In the retina, Müller glia have the potential to become progenitor cells with the ability to proliferate and regenerate neurons. However, the ability of Müller glia‐derived progenitor cells (MGPCs) to proliferate and produce neurons is limited in higher vertebrates. Using the chick model system, we investigate how retinoic acid (RA)‐signaling influences the proliferation and the formation of MGPCs. We observed an upregulation of cellular RA binding proteins (CRABP) in the Müller glia of damaged retinas where the formation of MGPCs is known to occur. Activation of RA‐signaling was stimulated, whereas inhibition suppressed the proliferation of MGPCs in damaged retinas and in fibroblast growth factor 2‐treated undamaged retinas. Furthermore, inhibition of RA‐degradation stimulated the proliferation of MGPCs.
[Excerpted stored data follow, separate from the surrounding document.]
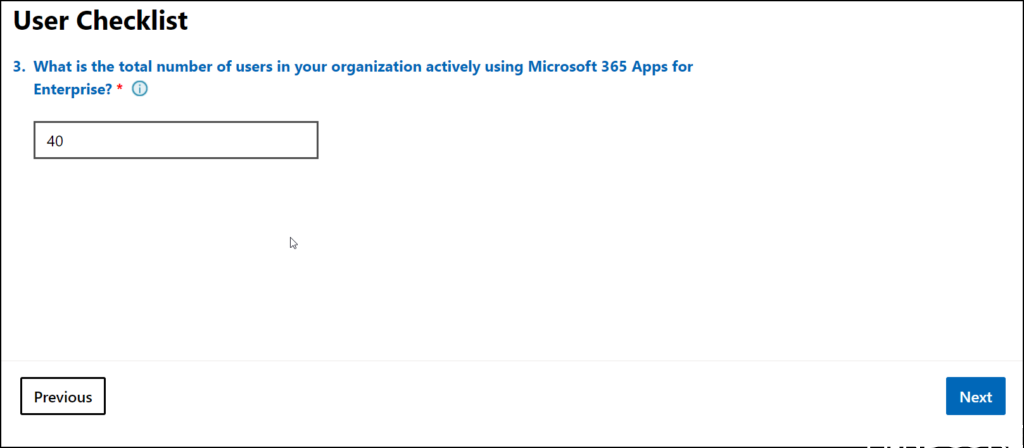Viewport: 1024px width, 448px height.
Task: Click the red required asterisk
Action: coord(119,89)
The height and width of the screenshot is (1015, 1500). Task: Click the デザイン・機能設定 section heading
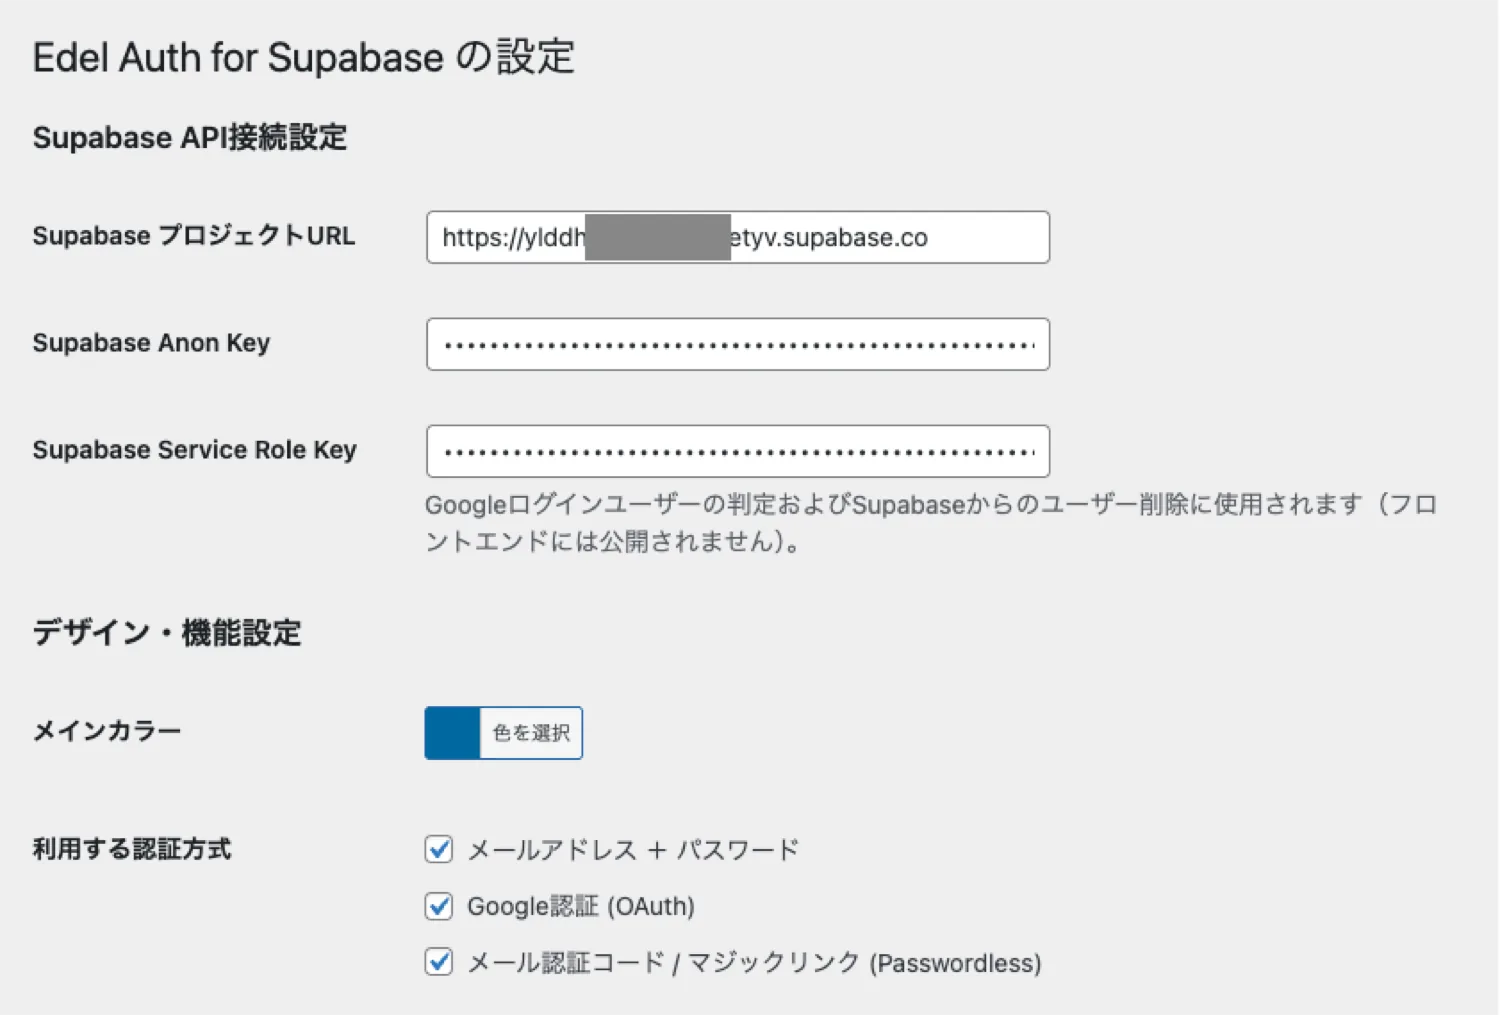coord(167,632)
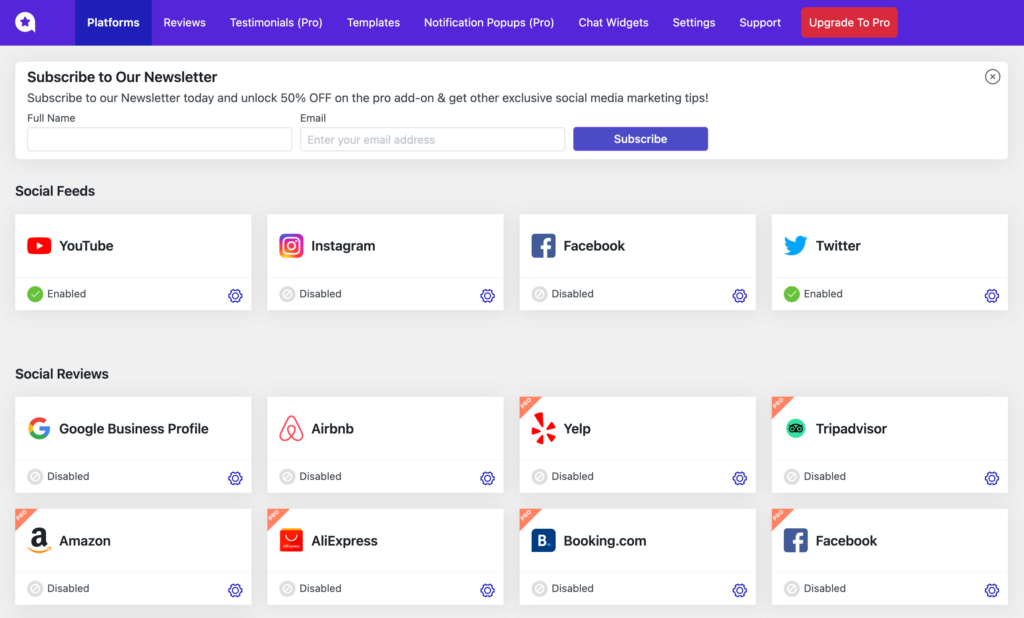
Task: Toggle Twitter feed enabled status
Action: [791, 294]
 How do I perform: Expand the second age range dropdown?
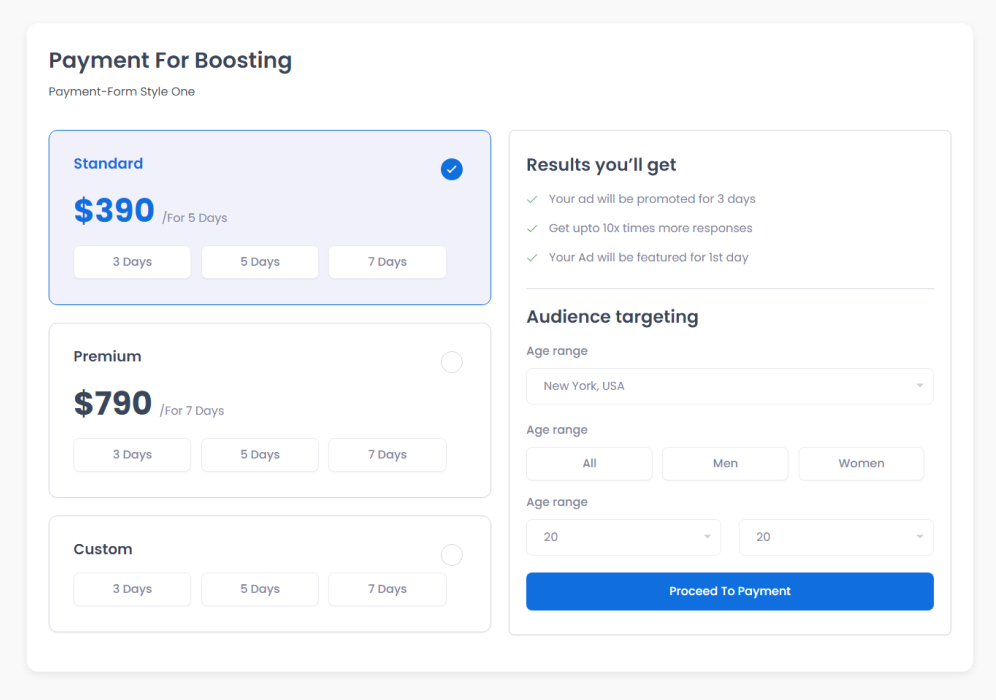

Levels of Pax6, Klf4, and cFos were upregulated in MGPCs by RA agonists and downregulated in MGPCs by RA antagonists. Activation of RA‐signaling following MGPC proliferation increased the percentage of progeny that differentiated as neurons. Similarly, the combination of RA and insulin‐like growth factor 1 (IGF1) significantly increased neurogenesis from retinal progenitors in the circumferential marginal zone (CMZ). In summary, RA‐signaling stimulates the formation of proliferating MGPCs and enhances the neurogenic potential of MGPCs and stem cells in the CMZ. StemCells2018;36:392–405 The schematic summary illustrates retinoic acid (RA)‐signaling in normal retinas and in retinas treated with NMDA (damage) or growth factors (FGF2; no damage). In normal healthy retinas RA‐signaling is inactive. In NMDA‐ or growth factor‐treated retinas, RA‐signaling is activated and cooperates with FGF2/MAPK‐signaling to stimulate the formation of proliferating Müller glia‐derived progenitor cells (MGPCs) and bias the progeny of the MGPCs toward a neuronal fate.